Athena has two cost dimensions:

Query cost: $5 per TB of data scanned. Not per query — per TB scanned. A query that scans 500GB costs $2.50. A query that scans 10TB costs $50.

Storage cost: Your data lives in S3. S3 pricing applies. This is usually not the surprise.

The surprises come from data scanned, not data stored. Here’s how costs spiral:

Scenario 1: Unpartitioned large tables. You have a 50TB dataset with no partitions. A SELECT COUNT(*) scans all 50TB. Cost: $250. Run that twice a day in a dashboard refresh and you’re spending $500/month just to count rows.

Scenario 2: Regex SerDe for semi-structured data. If your data uses a RegexSerDe in Hive, Athena cannot prune partitions efficiently. It has to read data to evaluate the regex, which means full scans even when partition filters are applied. This one has burned several teams I’ve worked with.

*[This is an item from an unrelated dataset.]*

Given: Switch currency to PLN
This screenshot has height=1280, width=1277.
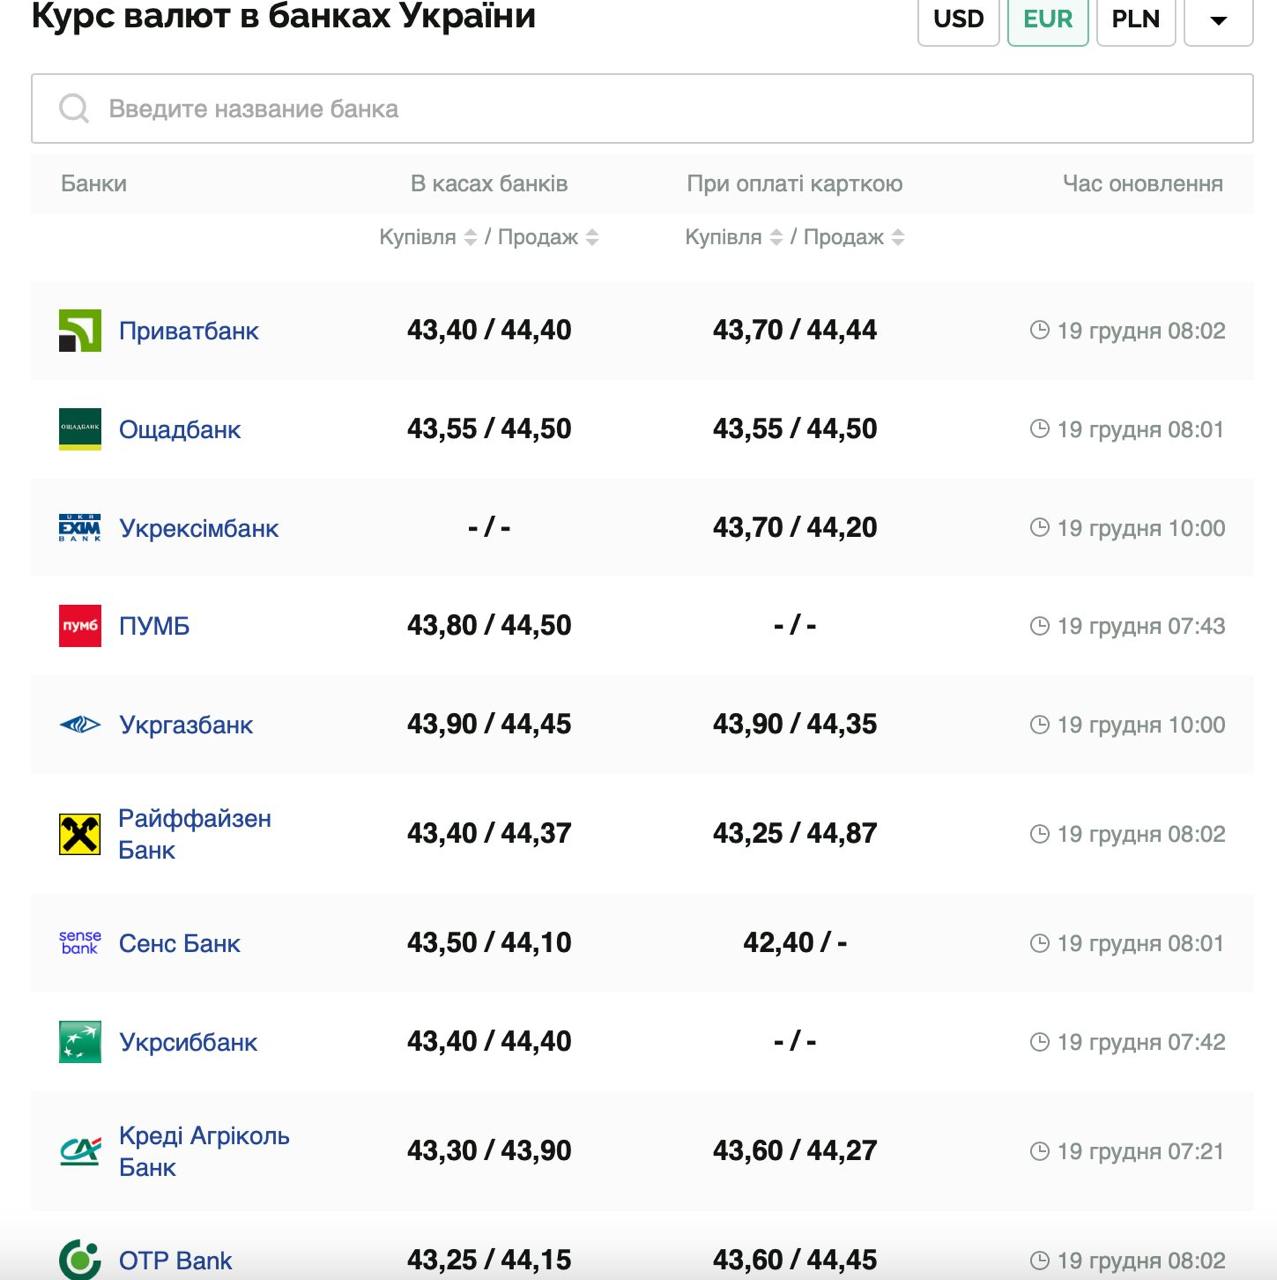Looking at the screenshot, I should click(x=1135, y=19).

Scenario 3: Wide tables with narrow queries. You have 200 columns. You write SELECT 5_columns FROM table WHERE .... Athena scans all 200 columns because most file formats (CSV, JSON) are row-based. Only Parquet and ORC support column pruning. With a 500-column CSV table, you’re scanning 10x more data than you need.

The lesson: in Athena, query design is cost management. Every query you write should be cost-conscious.

Glue Data Catalog: The Metadata Layer That Causes Problems

Athena uses the AWS Glue Data Catalog as its metastore. Your table definitions — schema, partitions, location, SerDe — live in Glue. This integration is mostly seamless, but there are edge cases that cause real production pain.

Schema Evolution: The Silent Breaker

AWS Glue supports schema evolution — the ability to add columns, change column order in certain cases, and evolve your schema over time. It mostly works.

The gotcha: if you’re using Parquet or ORC with column mapping enabled (which you should be for performance), adding columns in the middle of your table can cause silent data loss in query results. This is a known limitation.

The fix: always add columns at the end of your schema, never in the middle. If you need to reorder columns, recreate the table from scratch.

Partition Column Type Mismatches

This one is insidious. Say you have an S3 path like s3://bucket/table/year=2024/month=01/day=15/. In Glue, you define year, month, and day as partition columns.

If Glue has month defined as a string and your data has month=01 vs month=1, queries will silently return zero rows. No error. No warning. Just empty results.

The debugging process: check Glue table definition, check actual S3 paths, check your MSCK REPAIR TABLE status. This usually takes 20 minutes of head-scratching before you find the mismatch.

The fix: be consistent with partition column types and values from day one. Pad single-digit values with zeros. Define partition columns in Glue as string or bigint, not a mix.

The MSCK REPAIR TABLE Problem

When you add new partitions to S3 by uploading files directly (not through a Glue crawler), Athena doesn’t know about them until you run MSCK REPAIR TABLE table_name.

MSCK REPAIR TABLE works for partitions that follow the Hive-style naming convention (column=value). If your partition paths don’t follow this exactly, it won’t pick them up.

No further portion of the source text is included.